The Psychological Toll
Endless scrolling and tapping. What are we doing to us? Are we aware, on any level, what this endless stream of aggravation is doing to our minds? Quite apart from the inherent strangeness of playing in the center of this, knowing on some surreal butterfly-effect level that every single thing about them is now essentially material, commodity, open-source property to be packaged and exchanged.
Indeed, in part this is because it's Manchester United, the corpse that continues to feed the cycle, a big club that must always be generating the big feelings. However, in part this is a seasonal affliction, a swing of judgment most visibly and harshly glimpsed at this time of year, about a month after the window has closed. All summer long we have been desiring footballers, praising them, salivating over them. Yet, only a handful of games later, a lot of those same players are already being dismissed as failures. Is it time to worry about Jamie Gittens? Was Arsenal's purchase of Viktor Gyökeres necessary? What was the purpose of Randal Kolo Muani?
A Wider Issue
It seems fitting that Sesko meets their rivals on the weekend: a team at once on a long unbeaten run at their stadium in the Premier League and somehow in their own situation of perceived turmoil, like filing a missing person’s report on a person who popped to the store half an hour ago. Too open. Their star finished. Alexander Isak an expensive flop. The coach losing his hair.

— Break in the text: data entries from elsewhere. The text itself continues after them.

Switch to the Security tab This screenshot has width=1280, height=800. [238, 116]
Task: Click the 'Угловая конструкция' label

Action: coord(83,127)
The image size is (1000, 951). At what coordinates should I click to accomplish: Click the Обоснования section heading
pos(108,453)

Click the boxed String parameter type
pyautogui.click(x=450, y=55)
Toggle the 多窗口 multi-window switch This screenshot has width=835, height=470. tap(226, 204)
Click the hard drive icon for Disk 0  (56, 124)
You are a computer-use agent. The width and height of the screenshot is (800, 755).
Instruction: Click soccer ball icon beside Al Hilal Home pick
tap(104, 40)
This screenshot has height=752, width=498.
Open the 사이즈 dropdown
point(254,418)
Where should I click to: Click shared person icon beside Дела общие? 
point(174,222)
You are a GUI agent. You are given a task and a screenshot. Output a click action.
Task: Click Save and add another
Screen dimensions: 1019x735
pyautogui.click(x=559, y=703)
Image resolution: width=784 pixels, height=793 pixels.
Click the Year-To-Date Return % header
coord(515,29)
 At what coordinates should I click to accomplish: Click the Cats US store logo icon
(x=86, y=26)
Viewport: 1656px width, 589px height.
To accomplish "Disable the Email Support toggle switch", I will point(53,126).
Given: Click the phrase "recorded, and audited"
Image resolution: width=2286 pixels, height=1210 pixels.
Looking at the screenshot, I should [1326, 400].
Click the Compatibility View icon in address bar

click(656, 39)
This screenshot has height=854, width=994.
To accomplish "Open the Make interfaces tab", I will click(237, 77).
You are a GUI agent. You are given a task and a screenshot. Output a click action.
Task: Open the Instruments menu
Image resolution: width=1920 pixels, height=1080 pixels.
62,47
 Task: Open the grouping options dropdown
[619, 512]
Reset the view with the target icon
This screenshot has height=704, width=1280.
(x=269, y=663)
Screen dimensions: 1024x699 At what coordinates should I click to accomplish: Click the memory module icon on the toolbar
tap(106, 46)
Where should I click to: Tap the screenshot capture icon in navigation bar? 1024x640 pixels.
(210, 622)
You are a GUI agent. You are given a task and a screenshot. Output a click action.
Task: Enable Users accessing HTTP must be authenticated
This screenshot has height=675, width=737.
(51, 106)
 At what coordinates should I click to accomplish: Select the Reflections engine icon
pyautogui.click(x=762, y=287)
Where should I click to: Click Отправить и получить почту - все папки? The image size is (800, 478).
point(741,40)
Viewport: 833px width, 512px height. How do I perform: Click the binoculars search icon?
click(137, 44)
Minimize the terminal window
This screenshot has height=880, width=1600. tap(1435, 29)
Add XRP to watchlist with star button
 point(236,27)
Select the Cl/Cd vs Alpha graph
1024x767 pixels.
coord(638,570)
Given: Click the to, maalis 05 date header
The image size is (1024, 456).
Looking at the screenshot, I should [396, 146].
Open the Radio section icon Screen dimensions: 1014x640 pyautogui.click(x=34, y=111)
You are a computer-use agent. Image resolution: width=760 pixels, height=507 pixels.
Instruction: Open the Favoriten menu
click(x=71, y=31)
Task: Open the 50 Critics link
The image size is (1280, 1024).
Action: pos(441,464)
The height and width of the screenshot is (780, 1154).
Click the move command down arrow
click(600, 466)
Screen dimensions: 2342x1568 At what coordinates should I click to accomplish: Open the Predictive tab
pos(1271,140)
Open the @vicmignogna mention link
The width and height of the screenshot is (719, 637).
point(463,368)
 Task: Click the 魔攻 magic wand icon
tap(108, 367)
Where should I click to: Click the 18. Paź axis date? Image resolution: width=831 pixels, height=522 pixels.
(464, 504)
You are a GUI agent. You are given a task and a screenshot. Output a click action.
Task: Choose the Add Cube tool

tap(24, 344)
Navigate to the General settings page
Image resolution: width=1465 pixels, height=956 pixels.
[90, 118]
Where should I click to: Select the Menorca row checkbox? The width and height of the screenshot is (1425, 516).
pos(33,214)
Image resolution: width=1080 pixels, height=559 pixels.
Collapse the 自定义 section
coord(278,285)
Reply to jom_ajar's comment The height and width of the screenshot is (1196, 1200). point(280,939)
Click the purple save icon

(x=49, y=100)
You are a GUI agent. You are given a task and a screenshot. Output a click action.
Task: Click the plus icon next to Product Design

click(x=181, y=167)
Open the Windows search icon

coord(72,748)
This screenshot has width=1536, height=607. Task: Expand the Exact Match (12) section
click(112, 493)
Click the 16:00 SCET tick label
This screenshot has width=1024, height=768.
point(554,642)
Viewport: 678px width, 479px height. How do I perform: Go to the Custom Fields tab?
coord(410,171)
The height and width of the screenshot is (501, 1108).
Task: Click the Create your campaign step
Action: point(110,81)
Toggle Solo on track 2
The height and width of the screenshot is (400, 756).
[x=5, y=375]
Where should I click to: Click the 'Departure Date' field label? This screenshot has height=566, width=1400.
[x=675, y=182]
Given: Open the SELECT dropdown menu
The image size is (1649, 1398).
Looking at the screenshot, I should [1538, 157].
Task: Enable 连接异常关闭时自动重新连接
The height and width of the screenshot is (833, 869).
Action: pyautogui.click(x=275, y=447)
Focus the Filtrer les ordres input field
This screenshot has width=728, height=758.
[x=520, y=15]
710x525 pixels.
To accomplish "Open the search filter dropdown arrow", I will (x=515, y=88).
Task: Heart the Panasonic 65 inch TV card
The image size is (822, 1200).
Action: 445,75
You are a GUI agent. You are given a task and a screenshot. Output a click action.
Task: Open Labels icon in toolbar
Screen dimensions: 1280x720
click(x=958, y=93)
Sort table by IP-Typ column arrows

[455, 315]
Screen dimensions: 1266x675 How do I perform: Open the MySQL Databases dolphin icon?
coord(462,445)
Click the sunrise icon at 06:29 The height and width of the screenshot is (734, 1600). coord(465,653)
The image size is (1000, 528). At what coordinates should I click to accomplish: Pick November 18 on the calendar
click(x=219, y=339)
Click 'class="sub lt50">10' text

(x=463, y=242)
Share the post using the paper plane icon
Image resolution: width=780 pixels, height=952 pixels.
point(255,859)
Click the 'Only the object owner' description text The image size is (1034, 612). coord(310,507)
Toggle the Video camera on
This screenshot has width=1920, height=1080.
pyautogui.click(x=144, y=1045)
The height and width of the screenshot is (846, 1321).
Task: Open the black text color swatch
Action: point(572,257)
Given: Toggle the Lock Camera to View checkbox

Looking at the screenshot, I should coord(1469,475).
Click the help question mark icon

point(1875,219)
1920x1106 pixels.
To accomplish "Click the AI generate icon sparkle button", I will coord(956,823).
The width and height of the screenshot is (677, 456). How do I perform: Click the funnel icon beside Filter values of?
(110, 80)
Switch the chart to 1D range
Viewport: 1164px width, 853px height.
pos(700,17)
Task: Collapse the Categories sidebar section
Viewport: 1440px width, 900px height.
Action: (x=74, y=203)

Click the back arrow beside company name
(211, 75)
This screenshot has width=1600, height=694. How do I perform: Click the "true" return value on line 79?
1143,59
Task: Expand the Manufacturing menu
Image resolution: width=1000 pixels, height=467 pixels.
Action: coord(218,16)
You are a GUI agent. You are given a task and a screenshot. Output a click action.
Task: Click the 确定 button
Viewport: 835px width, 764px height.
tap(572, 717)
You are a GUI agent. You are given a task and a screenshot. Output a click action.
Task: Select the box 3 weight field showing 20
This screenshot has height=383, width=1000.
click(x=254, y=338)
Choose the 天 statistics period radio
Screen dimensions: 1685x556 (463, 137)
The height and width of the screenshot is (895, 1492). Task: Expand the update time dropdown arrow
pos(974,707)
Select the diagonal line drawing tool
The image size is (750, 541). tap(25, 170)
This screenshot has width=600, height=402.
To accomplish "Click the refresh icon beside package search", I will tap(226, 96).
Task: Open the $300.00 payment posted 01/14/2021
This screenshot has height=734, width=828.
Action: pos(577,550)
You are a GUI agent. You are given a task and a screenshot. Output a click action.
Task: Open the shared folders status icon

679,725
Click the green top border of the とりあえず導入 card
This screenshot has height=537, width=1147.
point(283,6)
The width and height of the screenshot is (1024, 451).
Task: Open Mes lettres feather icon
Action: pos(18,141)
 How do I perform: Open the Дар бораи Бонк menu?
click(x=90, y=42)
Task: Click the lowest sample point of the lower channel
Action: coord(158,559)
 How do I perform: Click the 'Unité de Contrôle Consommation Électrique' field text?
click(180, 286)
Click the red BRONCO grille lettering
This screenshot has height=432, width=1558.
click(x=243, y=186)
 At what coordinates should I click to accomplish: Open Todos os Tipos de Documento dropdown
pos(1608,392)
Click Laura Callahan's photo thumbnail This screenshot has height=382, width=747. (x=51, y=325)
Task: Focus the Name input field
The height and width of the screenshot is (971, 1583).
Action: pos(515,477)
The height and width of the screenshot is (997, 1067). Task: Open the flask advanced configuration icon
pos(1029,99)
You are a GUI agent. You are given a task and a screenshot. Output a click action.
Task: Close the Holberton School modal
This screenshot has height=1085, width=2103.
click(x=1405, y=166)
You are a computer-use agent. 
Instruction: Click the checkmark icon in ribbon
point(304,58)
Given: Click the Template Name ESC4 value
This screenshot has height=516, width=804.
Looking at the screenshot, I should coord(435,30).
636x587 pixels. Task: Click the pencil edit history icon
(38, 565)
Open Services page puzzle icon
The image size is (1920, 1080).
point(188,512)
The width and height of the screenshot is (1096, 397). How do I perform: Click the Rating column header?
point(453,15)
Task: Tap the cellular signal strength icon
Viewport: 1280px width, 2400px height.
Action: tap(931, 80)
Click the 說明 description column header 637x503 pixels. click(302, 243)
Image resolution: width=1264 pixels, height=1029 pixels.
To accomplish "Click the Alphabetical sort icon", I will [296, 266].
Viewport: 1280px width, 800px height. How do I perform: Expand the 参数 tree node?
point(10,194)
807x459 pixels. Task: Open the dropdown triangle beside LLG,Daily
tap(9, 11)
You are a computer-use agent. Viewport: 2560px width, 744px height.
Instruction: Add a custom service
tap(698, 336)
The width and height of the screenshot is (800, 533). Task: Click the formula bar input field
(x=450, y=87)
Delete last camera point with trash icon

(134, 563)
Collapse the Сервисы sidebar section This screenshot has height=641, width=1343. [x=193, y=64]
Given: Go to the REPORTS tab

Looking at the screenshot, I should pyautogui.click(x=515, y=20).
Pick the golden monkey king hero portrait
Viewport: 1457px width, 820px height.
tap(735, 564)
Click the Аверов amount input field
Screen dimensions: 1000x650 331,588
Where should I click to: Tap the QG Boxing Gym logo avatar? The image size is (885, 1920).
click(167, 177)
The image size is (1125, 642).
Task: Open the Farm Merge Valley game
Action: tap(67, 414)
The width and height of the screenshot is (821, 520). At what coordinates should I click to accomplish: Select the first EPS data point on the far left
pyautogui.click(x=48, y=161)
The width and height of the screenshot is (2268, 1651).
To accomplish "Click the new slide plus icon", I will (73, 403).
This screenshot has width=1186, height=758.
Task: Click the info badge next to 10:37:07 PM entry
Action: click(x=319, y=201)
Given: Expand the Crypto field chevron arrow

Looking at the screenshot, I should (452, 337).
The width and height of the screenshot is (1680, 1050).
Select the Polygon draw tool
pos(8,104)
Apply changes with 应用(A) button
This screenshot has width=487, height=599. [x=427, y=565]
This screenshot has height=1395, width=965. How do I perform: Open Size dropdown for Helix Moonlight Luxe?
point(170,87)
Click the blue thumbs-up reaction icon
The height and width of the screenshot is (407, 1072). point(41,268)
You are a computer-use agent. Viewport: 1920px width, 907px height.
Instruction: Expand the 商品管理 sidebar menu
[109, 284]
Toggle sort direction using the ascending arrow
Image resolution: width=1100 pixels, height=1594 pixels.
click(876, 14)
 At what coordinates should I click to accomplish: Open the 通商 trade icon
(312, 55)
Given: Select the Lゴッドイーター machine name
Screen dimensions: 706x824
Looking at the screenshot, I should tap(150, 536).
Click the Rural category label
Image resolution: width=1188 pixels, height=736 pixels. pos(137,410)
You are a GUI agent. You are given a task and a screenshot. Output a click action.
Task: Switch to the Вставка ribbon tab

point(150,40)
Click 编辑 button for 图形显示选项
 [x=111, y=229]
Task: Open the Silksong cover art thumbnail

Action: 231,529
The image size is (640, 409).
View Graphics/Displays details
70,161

Maybe we have not yet quite grasped the way the storyline of football has begun to supplant football the actual game, to influence the way we watch it, an whole competition repivoted around talking points and immediate responses, something that happens in the background while we browse through our devices, unable to detach from the constant flow of takes and more takes. It may be this player bearing the brunt at present. However, we're all sacrificing something in this process.